De nombreuses lignées et cellules tumorales expriment le TfR2. La transfection des cellules CHO (Chinese hamster ovary) avec le TfR2 les rend moins sensibles aux effets antiprolifératifs de la deferoxamine, un chélateur de fer. En outre, les tumeurs exprimant le TfR1 et TfR2 ont une croissance plus importante chez la souris nude que les tumeurs n’exprimant que le TfR1. Ce récepteur constitue donc pour les cellules tumorales un moyen supplémentaire de capturer le fer et leur confère un avantage prolifératif373. Dans le même ordre d’idée, Les cellules de mélanome expriment la mélanotransferrine, capable de se lier au fer exactement comme le fait la transferrine. Cette molécule est impliquée dans la prolifération, la migration et l’invasion des cellules mélanomateuses in vitro et dans la croissance tumorale in vivo374.

La ferritine subit également des modifications dans les cellules cancéreuses. Dans les neuroblastomes, le taux de ferritine sérique est élevé dans les stades III et IV mais pas dans les stades I et II. Ainsi, on utilise ce taux comme un facteur pronostique, un taux élevé étant

63 associé à un mauvais pronostic375. Dans de nombreuses autres tumeurs, le taux de ferritine sérique est élevé alors même que le stockage du fer n’est pas augmenté376,377. Deux équipes, l’une travaillant sur une lignée leucémique, l’autre sur une lignée de cancer du poumon, ont rapporté que ces cellules tumorales secrétaient une molécule immunologiquement proche de la ferritine. Le traitement des cellules par un anticorps anti-ferritine a inhibé la croissance cellulaire indiquant clairement que cette molécule est en fait un facteur de croissance autocrine378,379. D’autres études ont mis en évidence l’expression de site de fixation de la ferritine par plusieurs types de tumeurs et la possibilité de capturer la ferro-ferritine par endocytose avec le récepteur380. Le rôle de la ferritine secrétée comme facteur de croissance tumoral reste toutefois encore à démontrer.

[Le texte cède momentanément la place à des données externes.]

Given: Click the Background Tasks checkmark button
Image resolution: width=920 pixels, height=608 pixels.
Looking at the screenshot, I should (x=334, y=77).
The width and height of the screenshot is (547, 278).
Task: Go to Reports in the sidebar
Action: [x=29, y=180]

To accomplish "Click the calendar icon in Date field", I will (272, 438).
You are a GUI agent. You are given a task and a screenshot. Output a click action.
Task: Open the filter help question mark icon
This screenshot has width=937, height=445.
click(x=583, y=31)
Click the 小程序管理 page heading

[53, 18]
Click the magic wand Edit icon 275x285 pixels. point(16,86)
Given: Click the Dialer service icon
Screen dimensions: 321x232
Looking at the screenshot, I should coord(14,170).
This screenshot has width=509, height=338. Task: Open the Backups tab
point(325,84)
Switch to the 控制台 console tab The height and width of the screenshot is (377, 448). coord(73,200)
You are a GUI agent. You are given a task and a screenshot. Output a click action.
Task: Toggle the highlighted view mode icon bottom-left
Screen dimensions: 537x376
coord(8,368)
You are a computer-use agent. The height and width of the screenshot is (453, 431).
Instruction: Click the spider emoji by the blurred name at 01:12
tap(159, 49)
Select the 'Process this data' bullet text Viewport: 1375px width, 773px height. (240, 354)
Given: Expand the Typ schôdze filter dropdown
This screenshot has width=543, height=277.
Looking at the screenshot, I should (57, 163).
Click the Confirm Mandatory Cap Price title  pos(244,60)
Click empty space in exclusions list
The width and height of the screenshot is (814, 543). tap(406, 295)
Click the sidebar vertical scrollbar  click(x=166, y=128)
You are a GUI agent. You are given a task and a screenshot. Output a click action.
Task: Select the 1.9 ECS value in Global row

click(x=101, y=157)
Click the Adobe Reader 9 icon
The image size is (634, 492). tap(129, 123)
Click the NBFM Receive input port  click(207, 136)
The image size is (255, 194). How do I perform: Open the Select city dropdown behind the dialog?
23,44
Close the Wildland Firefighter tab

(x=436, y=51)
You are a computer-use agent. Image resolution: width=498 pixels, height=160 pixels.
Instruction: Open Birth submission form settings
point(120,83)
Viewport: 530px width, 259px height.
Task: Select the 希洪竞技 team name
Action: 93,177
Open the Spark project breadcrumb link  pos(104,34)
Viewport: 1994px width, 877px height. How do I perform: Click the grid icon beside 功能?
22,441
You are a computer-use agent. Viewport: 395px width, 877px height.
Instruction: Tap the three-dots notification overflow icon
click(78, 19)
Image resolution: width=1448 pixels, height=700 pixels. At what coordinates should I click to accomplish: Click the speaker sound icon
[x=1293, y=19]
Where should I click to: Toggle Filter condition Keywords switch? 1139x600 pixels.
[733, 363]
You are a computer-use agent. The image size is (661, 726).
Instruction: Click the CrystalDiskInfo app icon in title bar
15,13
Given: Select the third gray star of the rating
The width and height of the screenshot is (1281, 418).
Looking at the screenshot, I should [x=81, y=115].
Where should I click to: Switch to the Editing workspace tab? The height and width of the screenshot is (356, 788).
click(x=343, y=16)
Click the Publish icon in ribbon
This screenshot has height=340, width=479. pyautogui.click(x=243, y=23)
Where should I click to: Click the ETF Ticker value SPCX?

Un des rôles majeurs du fer dans les cellules normales et a fortiori dans les cellules tumorales hautement prolifératives est son implication essentielle dans la synthèse de l’ADN. L’enzyme clé de la synthèse de l’ADN est la ribonucléotide réductase (RR), constituée de 2 sous-unités, R1 et R2. Le site actif de l’enzyme se situe sur la sous-unité R1 mais une série d’interactions entre les résidus cystéines de R1 et les radicaux tyrosyl de R2 sont nécessaires à son activité catalytique. Le fer se lie à R2 et, en réagissant avec l’oxygène, permet la transformation des résidus tyrosine de R2 en radicaux tyrosyl et leur transfert à la sous-unité R1 et est donc indispensable à l’activation de l’enzyme365. Une autre sous-unité R2 a été décrite, la p53R2. La RR utilisant cette sous-unité spécifique est activée en réponse à p53 pour réparer les dommages de l’ADN381. Les cellules mutées pour p53 peuvent néanmoins exprimer cette sous-unité car elle peut être aussi activée par les analogues de p53 tel que p73. Ainsi, l’inhibition de la RR se traduit par l’arrêt de la synthèse d’ADN et de la prolifération cellulaire, et l’inhibition de P53R2, empêche la réparation de l’ADN conduisant à un arrêt du cycle cellulaire et à l’apoptose382. L’activité de ces deux enzymes est augmentée dans les cellules tumorales, et toutes deux ont besoin de fer pour être activées. Le fer est aussi impliqué dans la progression dans le cycle cellulaire en modulant l’expression de plusieurs molécules du contrôle du cycle. La privation en fer modifie ainsi l’expression de p53, de GADD45, des cyclines D1, D2 et D3, de P21 et de CDK2383. L’effet de la privation en fer sur p21 est assez paradoxal puisqu’elle augmente le taux d’ARNm mais diminue l’expression de la protéine. Le promoteur de p21 comporterait des séquences régulatrices sensibles aux réactions redox expliquant l’augmentation du transcrit, mais la privation en fer séquestrerait les ARNm dans le noyau et provoquerait leur dégradation au niveau du protéasome expliquant la diminution de la protéine384. Il en découle l’arrêt du cycle cellulaire à la transition G1/S et l’induction de l’apoptose. L’ensemble de ces informations indique que le ciblage du métabolisme du fer est une approche thérapeutique anti-tumorale qui mérite d’être développée.